╭──
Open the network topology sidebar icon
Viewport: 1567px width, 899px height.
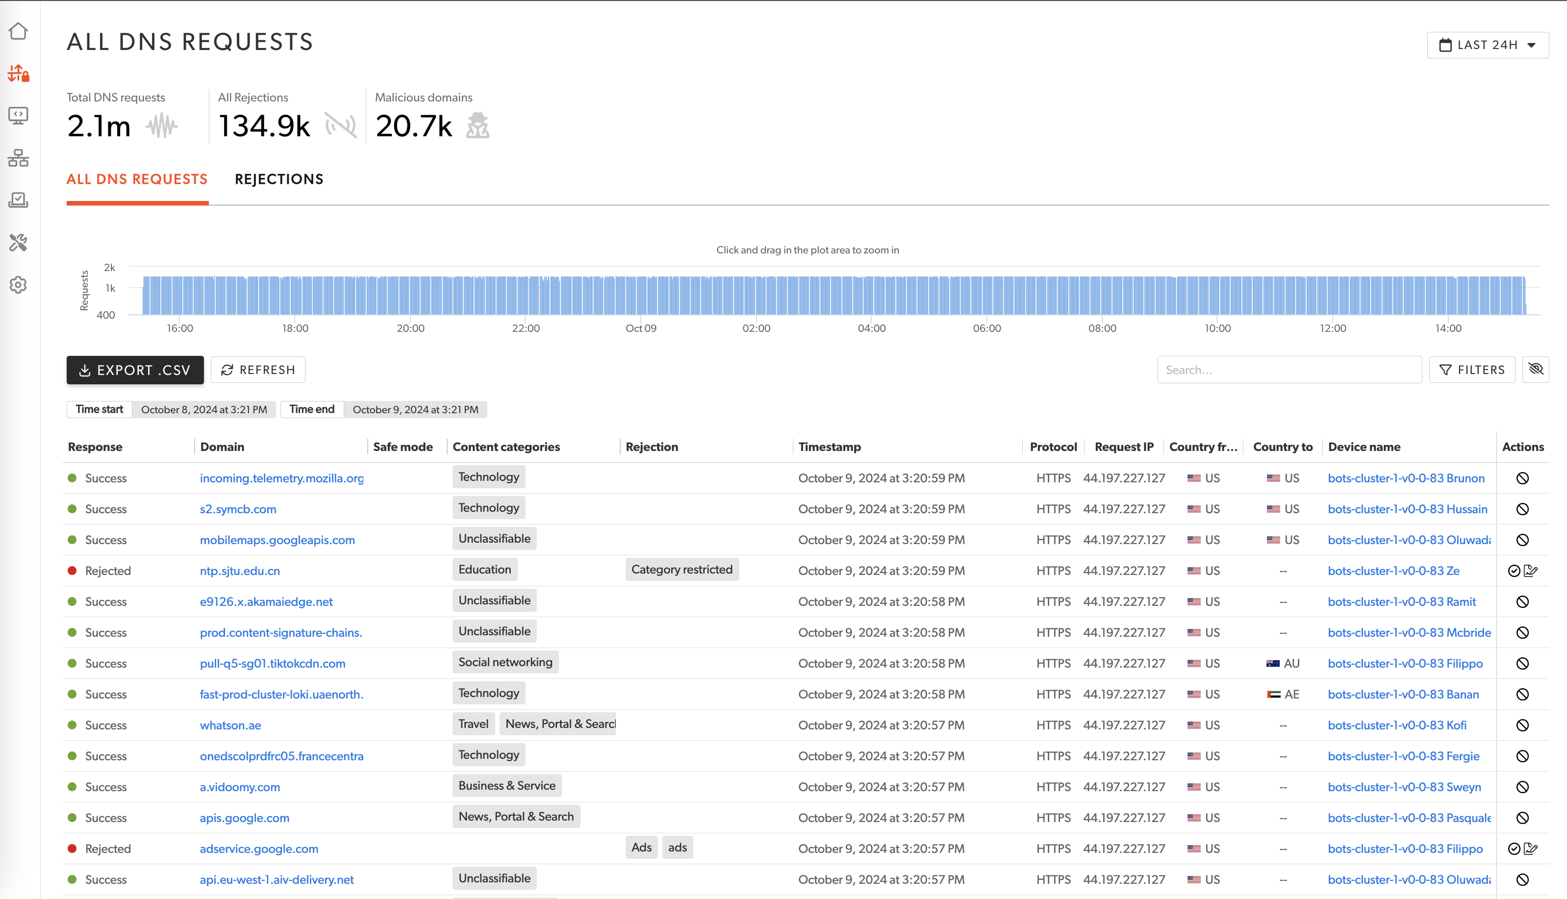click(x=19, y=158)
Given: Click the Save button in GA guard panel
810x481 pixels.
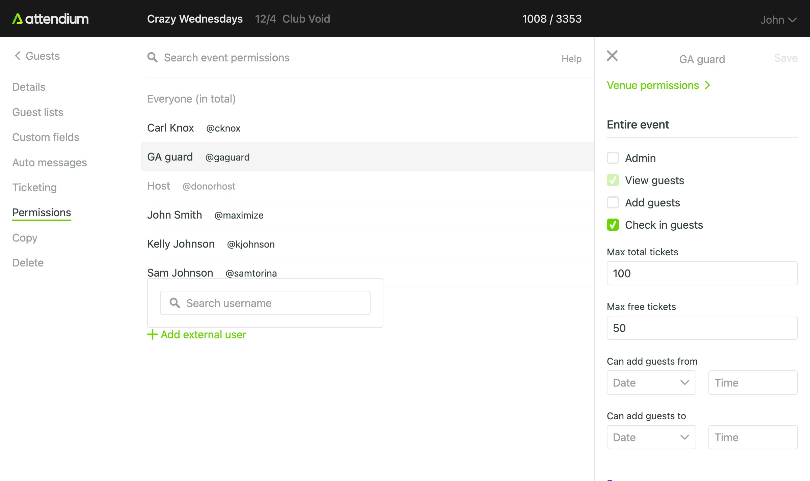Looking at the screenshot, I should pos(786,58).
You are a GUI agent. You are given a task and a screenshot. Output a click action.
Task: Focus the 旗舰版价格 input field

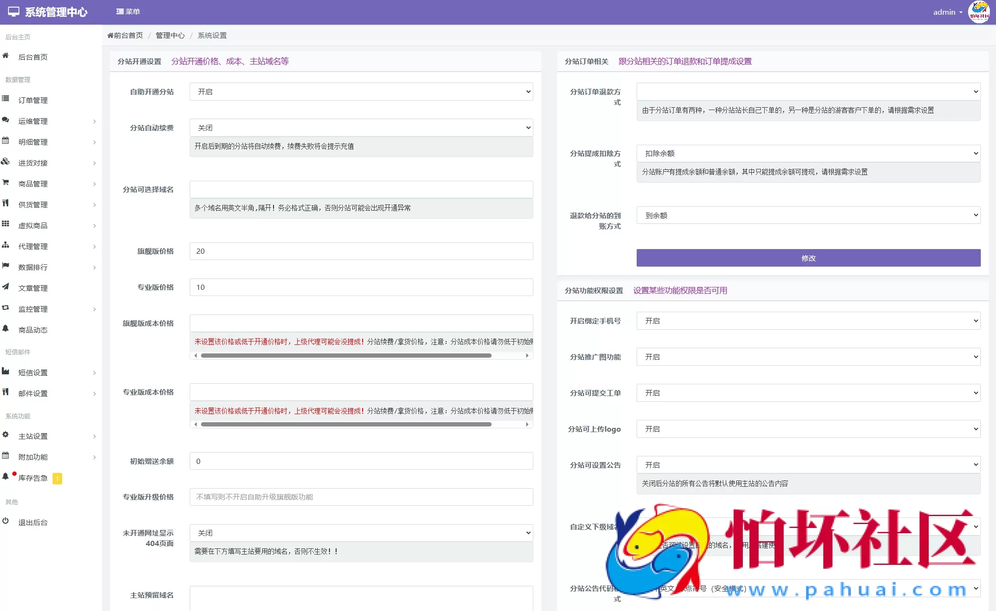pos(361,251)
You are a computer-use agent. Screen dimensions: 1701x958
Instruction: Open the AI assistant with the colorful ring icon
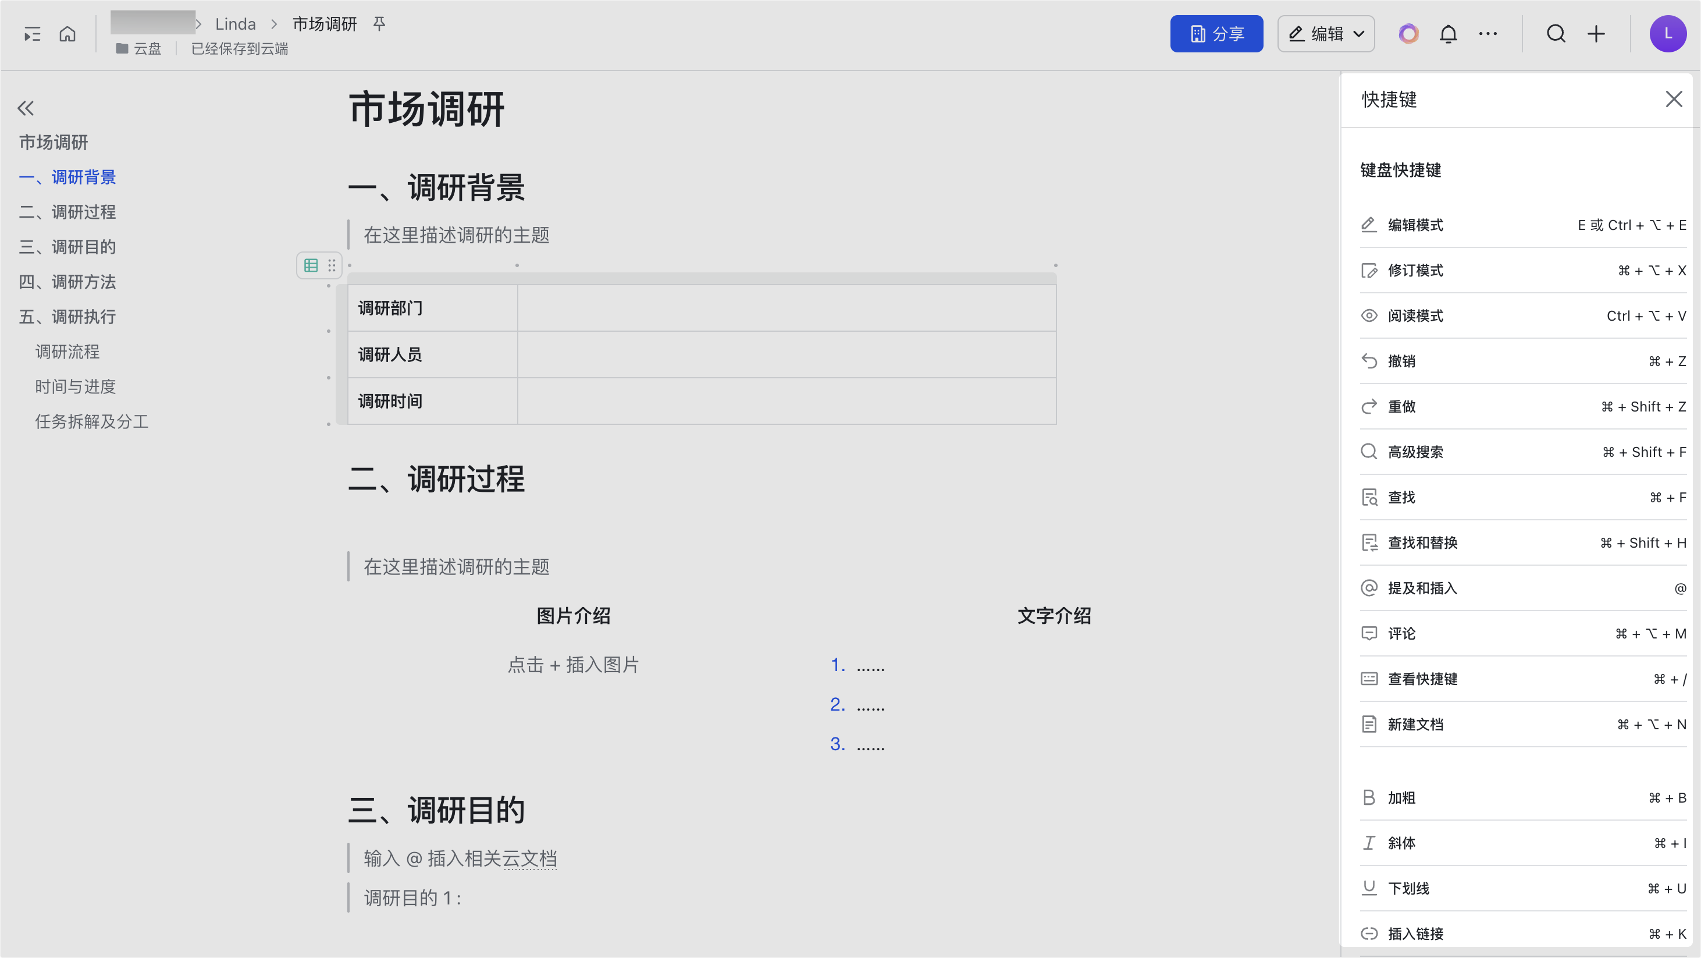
╰──
[TRY IT] Any pictures above are to be left out. Retype the rest of the records exactly.

[EXERCISE ANSWER]
Open the network topology sidebar icon
Viewport: 1567px width, 899px height.
click(x=19, y=158)
Given: Click the Save button in GA guard panel
810x481 pixels.
Looking at the screenshot, I should pos(786,58).
You are a GUI agent. You are given a task and a screenshot. Output a click action.
Task: Focus the 旗舰版价格 input field

pos(361,251)
You are a computer-use agent. Screen dimensions: 1701x958
Instruction: Open the AI assistant with the colorful ring icon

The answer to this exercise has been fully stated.